STATED GOAL
Copy the rows word for word, from the line with "Task: Open the app launcher grid icon" to the line with "Screen dimensions: 1456x819 (x=213, y=16)", both included.

---+---

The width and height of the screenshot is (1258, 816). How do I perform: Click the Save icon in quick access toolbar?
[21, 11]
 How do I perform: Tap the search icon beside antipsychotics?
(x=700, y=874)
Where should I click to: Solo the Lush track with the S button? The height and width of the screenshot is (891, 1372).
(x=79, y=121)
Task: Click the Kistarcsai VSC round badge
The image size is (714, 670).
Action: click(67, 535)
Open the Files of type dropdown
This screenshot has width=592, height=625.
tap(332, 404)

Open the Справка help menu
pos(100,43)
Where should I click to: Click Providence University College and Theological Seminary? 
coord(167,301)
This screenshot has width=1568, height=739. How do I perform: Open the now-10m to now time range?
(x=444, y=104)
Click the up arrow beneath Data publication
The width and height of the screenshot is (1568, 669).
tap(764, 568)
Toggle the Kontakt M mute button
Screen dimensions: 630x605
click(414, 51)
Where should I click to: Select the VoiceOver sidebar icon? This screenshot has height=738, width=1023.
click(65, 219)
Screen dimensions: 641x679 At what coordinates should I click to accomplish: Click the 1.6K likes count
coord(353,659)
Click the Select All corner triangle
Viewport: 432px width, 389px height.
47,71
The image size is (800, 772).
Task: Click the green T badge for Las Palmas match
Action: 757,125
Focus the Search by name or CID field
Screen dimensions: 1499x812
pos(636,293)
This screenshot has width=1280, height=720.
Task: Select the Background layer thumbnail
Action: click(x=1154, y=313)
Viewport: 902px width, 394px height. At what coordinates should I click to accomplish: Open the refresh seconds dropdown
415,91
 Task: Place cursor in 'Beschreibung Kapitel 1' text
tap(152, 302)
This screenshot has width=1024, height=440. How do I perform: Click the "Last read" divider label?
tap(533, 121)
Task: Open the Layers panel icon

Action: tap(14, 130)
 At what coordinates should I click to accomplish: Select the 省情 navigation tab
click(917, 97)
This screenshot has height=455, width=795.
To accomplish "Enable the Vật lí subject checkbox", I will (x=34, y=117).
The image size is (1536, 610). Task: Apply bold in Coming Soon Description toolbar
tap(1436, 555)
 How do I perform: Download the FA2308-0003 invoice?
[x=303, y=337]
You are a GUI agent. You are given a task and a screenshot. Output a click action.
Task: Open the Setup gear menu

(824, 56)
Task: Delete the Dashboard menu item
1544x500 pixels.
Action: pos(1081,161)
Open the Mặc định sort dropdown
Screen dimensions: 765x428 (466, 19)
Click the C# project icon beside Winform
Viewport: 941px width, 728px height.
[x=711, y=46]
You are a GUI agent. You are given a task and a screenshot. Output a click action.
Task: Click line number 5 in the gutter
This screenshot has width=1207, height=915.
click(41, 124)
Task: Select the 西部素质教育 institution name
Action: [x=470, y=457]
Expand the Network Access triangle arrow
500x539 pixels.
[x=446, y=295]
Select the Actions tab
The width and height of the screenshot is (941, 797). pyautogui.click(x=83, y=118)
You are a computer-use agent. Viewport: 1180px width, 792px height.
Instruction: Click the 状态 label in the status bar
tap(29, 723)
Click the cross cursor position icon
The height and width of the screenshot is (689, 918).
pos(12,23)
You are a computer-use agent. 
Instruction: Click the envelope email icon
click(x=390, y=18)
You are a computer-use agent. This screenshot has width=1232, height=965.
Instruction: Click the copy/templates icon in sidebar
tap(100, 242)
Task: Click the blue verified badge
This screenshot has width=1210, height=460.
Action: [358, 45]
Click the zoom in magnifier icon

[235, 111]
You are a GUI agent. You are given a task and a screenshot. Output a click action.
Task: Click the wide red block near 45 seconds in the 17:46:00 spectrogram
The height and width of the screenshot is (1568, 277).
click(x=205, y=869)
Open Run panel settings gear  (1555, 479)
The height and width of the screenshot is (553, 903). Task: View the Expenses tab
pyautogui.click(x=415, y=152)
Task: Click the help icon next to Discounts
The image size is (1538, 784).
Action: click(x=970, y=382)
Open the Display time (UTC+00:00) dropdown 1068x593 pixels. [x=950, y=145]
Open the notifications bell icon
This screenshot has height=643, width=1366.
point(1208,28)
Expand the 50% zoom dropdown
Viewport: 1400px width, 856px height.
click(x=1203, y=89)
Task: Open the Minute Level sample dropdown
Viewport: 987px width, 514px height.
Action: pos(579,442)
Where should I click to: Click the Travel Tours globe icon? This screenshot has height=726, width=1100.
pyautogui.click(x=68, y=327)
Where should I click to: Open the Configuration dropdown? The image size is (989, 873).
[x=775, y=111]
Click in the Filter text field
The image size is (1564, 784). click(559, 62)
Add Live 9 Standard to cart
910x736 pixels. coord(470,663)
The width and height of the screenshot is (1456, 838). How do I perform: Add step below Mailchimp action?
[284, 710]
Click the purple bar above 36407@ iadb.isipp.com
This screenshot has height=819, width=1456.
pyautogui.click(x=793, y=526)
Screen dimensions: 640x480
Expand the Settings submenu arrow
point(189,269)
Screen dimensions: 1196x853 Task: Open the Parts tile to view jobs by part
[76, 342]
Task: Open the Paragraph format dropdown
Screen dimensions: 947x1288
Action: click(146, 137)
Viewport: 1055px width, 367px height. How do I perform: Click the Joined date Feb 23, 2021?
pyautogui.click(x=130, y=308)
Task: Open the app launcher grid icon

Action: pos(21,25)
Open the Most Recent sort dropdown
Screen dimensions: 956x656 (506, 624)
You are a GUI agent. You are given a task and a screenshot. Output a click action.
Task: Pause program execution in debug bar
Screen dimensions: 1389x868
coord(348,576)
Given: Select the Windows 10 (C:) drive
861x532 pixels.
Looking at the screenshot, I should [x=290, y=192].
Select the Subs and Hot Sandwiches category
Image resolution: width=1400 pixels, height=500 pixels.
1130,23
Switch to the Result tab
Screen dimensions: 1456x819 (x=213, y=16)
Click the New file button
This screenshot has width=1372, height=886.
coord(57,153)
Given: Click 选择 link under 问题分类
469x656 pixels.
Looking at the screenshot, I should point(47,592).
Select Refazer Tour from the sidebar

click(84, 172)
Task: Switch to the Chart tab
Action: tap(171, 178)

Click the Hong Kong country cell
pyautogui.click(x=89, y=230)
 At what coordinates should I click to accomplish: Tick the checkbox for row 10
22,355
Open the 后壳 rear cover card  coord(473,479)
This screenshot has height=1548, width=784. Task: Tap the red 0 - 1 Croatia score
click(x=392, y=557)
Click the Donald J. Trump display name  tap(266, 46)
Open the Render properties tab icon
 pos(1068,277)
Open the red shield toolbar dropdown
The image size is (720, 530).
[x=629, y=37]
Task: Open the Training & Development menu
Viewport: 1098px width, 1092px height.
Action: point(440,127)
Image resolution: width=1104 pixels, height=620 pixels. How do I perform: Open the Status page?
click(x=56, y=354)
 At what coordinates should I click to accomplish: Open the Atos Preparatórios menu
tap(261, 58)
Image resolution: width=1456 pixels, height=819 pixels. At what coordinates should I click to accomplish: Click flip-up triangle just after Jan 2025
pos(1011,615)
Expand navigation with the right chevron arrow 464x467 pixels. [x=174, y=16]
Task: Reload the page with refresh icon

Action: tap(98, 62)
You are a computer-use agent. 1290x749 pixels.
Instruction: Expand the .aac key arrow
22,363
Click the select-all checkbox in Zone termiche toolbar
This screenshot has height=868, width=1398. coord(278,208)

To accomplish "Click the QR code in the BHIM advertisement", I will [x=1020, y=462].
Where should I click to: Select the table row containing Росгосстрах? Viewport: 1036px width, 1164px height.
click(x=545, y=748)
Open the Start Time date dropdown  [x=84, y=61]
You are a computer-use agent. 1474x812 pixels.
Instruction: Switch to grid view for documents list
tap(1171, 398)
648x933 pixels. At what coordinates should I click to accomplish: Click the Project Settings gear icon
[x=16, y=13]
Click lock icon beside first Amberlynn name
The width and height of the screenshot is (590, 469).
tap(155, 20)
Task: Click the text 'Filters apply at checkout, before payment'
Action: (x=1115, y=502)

---+---

FINAL RESULT
Task: Open the app launcher grid icon

Action: pos(21,25)
Open the Most Recent sort dropdown
Screen dimensions: 956x656 (506, 624)
You are a GUI agent. You are given a task and a screenshot. Output a click action.
Task: Pause program execution in debug bar
Screen dimensions: 1389x868
coord(348,576)
Given: Select the Windows 10 (C:) drive
861x532 pixels.
Looking at the screenshot, I should [x=290, y=192].
Select the Subs and Hot Sandwiches category
Image resolution: width=1400 pixels, height=500 pixels.
1130,23
Switch to the Result tab
Screen dimensions: 1456x819 (x=213, y=16)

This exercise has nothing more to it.